◆ Saved entries
----------

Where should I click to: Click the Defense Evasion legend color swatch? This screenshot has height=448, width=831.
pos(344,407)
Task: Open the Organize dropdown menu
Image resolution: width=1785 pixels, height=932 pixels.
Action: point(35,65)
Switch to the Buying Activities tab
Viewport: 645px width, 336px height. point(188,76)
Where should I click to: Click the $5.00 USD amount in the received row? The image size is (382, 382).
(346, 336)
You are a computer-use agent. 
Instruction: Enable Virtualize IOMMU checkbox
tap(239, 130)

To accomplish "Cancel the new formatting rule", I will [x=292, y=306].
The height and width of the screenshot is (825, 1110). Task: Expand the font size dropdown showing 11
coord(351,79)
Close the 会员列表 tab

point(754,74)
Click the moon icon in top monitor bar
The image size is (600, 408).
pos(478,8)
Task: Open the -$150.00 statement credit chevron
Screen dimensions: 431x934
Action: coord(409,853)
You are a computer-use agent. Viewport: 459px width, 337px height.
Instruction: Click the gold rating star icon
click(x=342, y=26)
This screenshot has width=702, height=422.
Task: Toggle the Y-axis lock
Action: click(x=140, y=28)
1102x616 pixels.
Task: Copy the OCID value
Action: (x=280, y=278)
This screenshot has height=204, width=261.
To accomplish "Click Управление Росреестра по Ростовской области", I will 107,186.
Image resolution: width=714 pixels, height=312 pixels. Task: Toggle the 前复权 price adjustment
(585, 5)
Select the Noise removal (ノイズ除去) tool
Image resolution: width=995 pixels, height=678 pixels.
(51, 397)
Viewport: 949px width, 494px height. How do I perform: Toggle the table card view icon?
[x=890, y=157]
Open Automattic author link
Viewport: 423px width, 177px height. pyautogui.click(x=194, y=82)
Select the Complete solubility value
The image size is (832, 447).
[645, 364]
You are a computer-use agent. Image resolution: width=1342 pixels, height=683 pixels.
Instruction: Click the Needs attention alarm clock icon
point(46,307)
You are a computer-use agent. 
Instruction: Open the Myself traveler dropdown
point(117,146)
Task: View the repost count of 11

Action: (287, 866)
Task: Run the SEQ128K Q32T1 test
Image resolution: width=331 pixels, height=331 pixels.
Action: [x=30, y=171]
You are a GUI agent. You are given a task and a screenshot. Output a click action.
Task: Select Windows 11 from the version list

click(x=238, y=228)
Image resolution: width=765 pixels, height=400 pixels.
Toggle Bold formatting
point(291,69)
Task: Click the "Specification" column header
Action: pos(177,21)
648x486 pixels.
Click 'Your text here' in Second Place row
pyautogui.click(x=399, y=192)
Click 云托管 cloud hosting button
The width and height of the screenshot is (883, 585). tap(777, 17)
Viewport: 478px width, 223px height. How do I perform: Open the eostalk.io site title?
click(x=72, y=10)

----------

◆ Aim of the exercise
An acceptable answer repeats every entry exactly, with nothing omitted.

◆ Finished task
Where should I click to: Click the Defense Evasion legend color swatch? This screenshot has height=448, width=831.
pos(344,407)
Task: Open the Organize dropdown menu
Image resolution: width=1785 pixels, height=932 pixels.
Action: point(35,65)
Switch to the Buying Activities tab
Viewport: 645px width, 336px height. point(188,76)
Where should I click to: Click the $5.00 USD amount in the received row? The image size is (382, 382).
(346, 336)
You are a computer-use agent. 
Instruction: Enable Virtualize IOMMU checkbox
tap(239, 130)

To accomplish "Cancel the new formatting rule", I will [x=292, y=306].
The height and width of the screenshot is (825, 1110). Task: Expand the font size dropdown showing 11
coord(351,79)
Close the 会员列表 tab

point(754,74)
Click the moon icon in top monitor bar
The image size is (600, 408).
pos(478,8)
Task: Open the -$150.00 statement credit chevron
Screen dimensions: 431x934
Action: coord(409,853)
You are a computer-use agent. Viewport: 459px width, 337px height.
Instruction: Click the gold rating star icon
click(x=342, y=26)
This screenshot has width=702, height=422.
Task: Toggle the Y-axis lock
Action: click(x=140, y=28)
1102x616 pixels.
Task: Copy the OCID value
Action: (x=280, y=278)
This screenshot has height=204, width=261.
To accomplish "Click Управление Росреестра по Ростовской области", I will 107,186.
Image resolution: width=714 pixels, height=312 pixels. Task: Toggle the 前复权 price adjustment
(585, 5)
Select the Noise removal (ノイズ除去) tool
Image resolution: width=995 pixels, height=678 pixels.
(51, 397)
Viewport: 949px width, 494px height. How do I perform: Toggle the table card view icon?
[x=890, y=157]
Open Automattic author link
Viewport: 423px width, 177px height. pyautogui.click(x=194, y=82)
Select the Complete solubility value
The image size is (832, 447).
[645, 364]
You are a computer-use agent. Image resolution: width=1342 pixels, height=683 pixels.
Instruction: Click the Needs attention alarm clock icon
point(46,307)
You are a computer-use agent. 
Instruction: Open the Myself traveler dropdown
point(117,146)
Task: View the repost count of 11

Action: (287, 866)
Task: Run the SEQ128K Q32T1 test
Image resolution: width=331 pixels, height=331 pixels.
Action: [x=30, y=171]
You are a GUI agent. You are given a task and a screenshot. Output a click action.
Task: Select Windows 11 from the version list

click(x=238, y=228)
Image resolution: width=765 pixels, height=400 pixels.
Toggle Bold formatting
point(291,69)
Task: Click the "Specification" column header
Action: pos(177,21)
648x486 pixels.
Click 'Your text here' in Second Place row
pyautogui.click(x=399, y=192)
Click 云托管 cloud hosting button
The width and height of the screenshot is (883, 585). tap(777, 17)
Viewport: 478px width, 223px height. How do I perform: Open the eostalk.io site title?
click(x=72, y=10)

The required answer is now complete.